KOSPI Hits New Highs, Short Selling Dives; Concerns Rise Over 'Double Inverse' ETF Losses
Translated from Korean, summarized and contextualized by DistantNews.
TLDR
- The South Korean stock market, KOSPI, has reached record highs, leading to a significant decrease in short selling activities by foreign and institutional investors.
- Individual investors, however, have increased their trading volume in inverse ETFs, particularly leveraged 'double inverse' products, betting on a market downturn.
- Analysts warn of potential losses for retail investors using leverage as the market continues its upward trend, despite the overall decrease in short selling.
The KOSPI's relentless climb past 7,000 points is a cause for celebration and a testament to South Korea's economic resilience. While foreign and institutional investors, who had been betting against the market through short selling, are now retreating, the narrative is being distorted by a segment of retail investors who are doubling down on a downturn.

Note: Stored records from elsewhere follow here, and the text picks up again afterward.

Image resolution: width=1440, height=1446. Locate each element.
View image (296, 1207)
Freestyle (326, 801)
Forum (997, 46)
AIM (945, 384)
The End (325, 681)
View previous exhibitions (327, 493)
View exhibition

These 'ant' investors, as they are known locally, are piling into inverse ETFs, including leveraged 'double inverse' products. This strategy, often fueled by a misunderstanding of market dynamics or a desire for quick gains, is particularly concerning given the KOSPI's current upward trajectory. The Hankyoreh has consistently highlighted the risks associated with speculative trading, and this situation is no different. While the market's overall health appears robust, the potential for significant losses among these leveraged retail investors is a serious concern that warrants attention.
The fact that redemptions are concentrated even as stock prices are rebounding suggests a trend of closing short positions.
It's crucial to differentiate between genuine investment and speculative gambling. The recent surge in KOSPI is driven by strong fundamentals and investor confidence, not by a temporary bubble. Those betting against this trend, especially with borrowed money, are playing a dangerous game. The Hankyoreh urges caution and a more grounded approach to investing, emphasizing long-term value over short-term speculation. The current market conditions present a clear divergence between the market's actual performance and the expectations of a vocal minority, a phenomenon that deserves closer scrutiny.
From a supply and demand perspective, the upward pressure is higher. There is a risk of rapidly increasing losses for individual investors who invested using leverage (including inverse ETFs).